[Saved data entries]
■ ■ ■ ■
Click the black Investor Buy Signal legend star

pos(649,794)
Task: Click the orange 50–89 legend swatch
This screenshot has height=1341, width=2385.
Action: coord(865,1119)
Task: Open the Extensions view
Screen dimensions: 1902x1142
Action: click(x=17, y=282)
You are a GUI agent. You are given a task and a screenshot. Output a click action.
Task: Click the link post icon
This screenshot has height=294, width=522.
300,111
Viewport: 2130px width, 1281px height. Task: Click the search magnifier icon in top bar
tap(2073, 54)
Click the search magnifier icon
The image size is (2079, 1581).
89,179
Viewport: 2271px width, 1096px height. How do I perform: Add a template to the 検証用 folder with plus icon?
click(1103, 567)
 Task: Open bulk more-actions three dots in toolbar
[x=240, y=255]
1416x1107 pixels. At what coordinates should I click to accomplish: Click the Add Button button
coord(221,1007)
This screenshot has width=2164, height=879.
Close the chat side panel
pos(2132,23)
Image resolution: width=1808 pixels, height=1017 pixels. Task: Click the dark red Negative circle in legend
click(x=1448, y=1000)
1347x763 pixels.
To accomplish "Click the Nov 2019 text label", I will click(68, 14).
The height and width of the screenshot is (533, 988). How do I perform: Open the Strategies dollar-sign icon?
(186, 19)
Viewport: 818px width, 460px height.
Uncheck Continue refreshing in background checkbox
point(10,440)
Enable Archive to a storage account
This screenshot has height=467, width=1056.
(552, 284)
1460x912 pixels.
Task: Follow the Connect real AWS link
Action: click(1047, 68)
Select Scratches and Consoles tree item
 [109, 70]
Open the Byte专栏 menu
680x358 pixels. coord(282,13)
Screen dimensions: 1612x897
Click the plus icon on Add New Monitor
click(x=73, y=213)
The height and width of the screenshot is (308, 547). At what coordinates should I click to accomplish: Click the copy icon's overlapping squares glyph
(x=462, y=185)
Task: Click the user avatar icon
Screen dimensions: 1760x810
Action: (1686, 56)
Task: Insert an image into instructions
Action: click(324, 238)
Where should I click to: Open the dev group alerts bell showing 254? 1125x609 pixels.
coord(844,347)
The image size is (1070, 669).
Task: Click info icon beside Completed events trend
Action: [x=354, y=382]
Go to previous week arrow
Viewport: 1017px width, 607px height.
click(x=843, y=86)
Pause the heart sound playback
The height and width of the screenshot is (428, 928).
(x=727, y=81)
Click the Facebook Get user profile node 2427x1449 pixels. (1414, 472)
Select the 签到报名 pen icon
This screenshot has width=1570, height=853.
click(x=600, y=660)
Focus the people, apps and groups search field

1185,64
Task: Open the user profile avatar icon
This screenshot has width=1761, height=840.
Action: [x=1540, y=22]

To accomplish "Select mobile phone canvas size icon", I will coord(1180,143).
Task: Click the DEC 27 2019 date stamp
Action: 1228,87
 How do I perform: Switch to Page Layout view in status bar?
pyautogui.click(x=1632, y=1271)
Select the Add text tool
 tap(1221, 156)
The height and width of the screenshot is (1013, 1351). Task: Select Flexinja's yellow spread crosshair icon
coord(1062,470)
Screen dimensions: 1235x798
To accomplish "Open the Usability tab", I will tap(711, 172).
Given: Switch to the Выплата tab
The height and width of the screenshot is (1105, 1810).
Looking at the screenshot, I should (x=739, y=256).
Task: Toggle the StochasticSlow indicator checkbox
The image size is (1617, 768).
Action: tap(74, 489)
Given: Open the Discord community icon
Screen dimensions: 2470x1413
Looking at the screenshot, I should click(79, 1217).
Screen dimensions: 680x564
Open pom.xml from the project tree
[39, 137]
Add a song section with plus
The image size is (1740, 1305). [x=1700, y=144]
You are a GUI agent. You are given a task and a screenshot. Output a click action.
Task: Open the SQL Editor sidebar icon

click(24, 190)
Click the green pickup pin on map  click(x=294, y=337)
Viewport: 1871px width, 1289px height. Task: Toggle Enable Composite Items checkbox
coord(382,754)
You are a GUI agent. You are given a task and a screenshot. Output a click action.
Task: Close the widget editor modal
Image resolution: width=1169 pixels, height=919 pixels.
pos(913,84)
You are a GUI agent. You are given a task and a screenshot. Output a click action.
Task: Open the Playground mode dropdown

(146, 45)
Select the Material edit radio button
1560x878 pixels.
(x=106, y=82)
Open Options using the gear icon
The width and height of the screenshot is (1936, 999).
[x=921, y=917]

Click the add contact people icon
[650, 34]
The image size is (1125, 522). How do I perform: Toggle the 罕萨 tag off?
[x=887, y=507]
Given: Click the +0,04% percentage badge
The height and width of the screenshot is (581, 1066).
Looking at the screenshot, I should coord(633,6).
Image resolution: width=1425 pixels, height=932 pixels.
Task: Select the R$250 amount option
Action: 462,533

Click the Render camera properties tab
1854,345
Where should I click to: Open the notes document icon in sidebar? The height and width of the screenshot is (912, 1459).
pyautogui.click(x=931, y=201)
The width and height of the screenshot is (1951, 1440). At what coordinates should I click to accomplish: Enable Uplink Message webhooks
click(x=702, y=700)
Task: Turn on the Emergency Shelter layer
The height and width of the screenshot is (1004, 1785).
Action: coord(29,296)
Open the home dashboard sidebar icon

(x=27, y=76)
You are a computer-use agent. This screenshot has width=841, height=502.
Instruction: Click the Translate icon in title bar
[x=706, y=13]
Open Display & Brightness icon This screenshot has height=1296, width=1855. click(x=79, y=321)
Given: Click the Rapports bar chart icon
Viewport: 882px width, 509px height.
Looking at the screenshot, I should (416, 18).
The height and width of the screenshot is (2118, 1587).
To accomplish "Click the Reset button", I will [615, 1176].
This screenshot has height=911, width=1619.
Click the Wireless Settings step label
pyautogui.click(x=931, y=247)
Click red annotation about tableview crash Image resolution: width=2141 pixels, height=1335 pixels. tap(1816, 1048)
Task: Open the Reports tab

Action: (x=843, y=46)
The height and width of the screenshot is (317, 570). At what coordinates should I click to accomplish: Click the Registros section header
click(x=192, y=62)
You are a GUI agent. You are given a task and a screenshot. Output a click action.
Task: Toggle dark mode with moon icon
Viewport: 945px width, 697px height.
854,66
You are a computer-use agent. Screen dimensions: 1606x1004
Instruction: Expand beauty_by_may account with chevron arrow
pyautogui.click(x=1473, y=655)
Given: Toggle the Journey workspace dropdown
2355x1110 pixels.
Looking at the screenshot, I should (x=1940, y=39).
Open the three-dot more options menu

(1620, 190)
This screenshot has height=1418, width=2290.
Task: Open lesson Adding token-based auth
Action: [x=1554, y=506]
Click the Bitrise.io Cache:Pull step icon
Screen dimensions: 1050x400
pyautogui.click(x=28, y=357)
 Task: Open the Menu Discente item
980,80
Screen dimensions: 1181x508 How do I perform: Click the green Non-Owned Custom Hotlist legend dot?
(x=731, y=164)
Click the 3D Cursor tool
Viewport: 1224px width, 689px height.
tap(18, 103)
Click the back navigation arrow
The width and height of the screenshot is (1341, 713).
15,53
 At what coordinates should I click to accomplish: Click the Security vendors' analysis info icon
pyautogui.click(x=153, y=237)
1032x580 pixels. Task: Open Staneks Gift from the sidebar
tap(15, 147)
■ ■ ■ ■
● Exercise
Using the data above, reproduce exactly the lines from the line that contains "Click the green pickup" through the line that contains "Given: Click the +0,04% percentage badge", including both.

● Result for this task
Click the green pickup pin on map  click(x=294, y=337)
Viewport: 1871px width, 1289px height. Task: Toggle Enable Composite Items checkbox
coord(382,754)
You are a GUI agent. You are given a task and a screenshot. Output a click action.
Task: Close the widget editor modal
Image resolution: width=1169 pixels, height=919 pixels.
pos(913,84)
You are a GUI agent. You are given a task and a screenshot. Output a click action.
Task: Open the Playground mode dropdown

(146, 45)
Select the Material edit radio button
1560x878 pixels.
(x=106, y=82)
Open Options using the gear icon
The width and height of the screenshot is (1936, 999).
[x=921, y=917]

Click the add contact people icon
[650, 34]
The image size is (1125, 522). How do I perform: Toggle the 罕萨 tag off?
[x=887, y=507]
Given: Click the +0,04% percentage badge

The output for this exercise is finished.